June 01, 2012
On Friday, 1 June 2012 at 15:58:04 UTC, Andrej Mitrovic wrote:
> On 5/31/12, Jonathan M Davis <jmdavisProg@gmx.com> wrote:
>> 2. Just because ref is often better than a pointer doesn't mean that it's
>> never valuable to be able to pass a pointer to a variable.
>
> 5. And '&' documents code better at the call site. I personally refuse
> to use out/ref arguments because the call site makes it ambiguous
> whether an argument is passed by reference or not.

As someone which used to breath Turbo Pascal and Delphi, I really enjoy the C# and C++ references.

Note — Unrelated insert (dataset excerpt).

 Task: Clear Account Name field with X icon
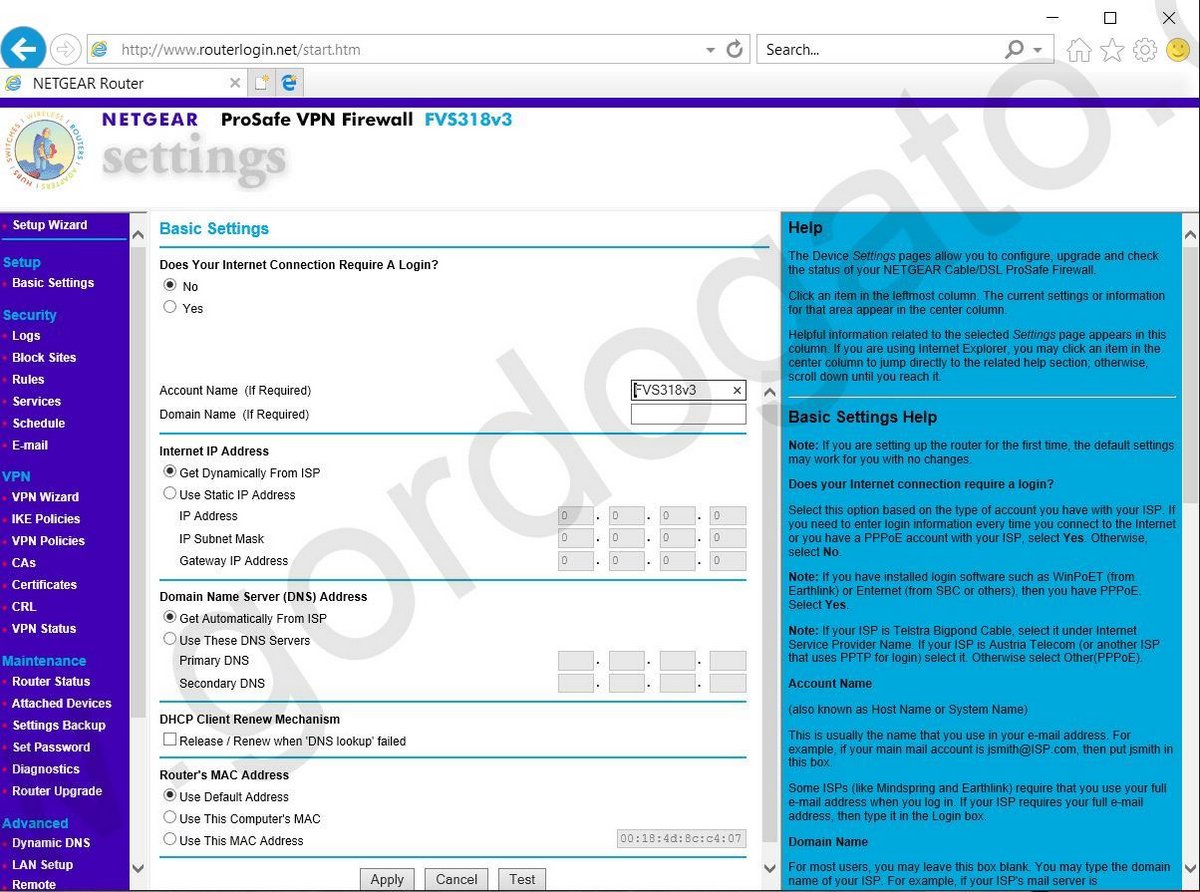[737, 390]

Never got the point with C only developers insisting take the address on the call site. This is also one of the features I dislike in Go and should be taken by the compiler in the presence of ref/var/& parameters.
June 01, 2012
On 06/01/12 23:42, Jonathan M Davis wrote:
> On Friday, June 01, 2012 22:18:19 Artur Skawina wrote:
>>> auto ref is _completely_ different from ref. The compiler chooses whether to pass by ref or not with the idea that it will pick whatever is most efficient for that type, but it's implementation-dependent whether something will be passed by ref or not. And using ref is no solution, because then _all_ of the arguments must be lvalues. If you want a function to take an arbitrary set of arguments where some of them are passed by ref and others not, you _can't do it_. You have to use pointers instead, because the types of all of the parameters are inferred from the arguments, and nothing ever gets inferred as ref, because ref is not a type constructor.
>>
>> I only used "auto ref" so that nobody would complain that it fails for non-lvalues. You can use just 'ref', and i'd agree that such an interface would be saner.
>>
>> However, if you know of a case where 'auto ref' behaves as you describe, file it as a bug. That's not how it's defined, and that is not how it could be sanely implemented. The sane definition is 'if it's an lvalue then it's a ref parameter'. And if you go and check http://dlang.org/template.html you will see it's defined exactly like that. Really, the compiler *cannot* decide by itself if something is passed by value or not, it would make this feature unusable.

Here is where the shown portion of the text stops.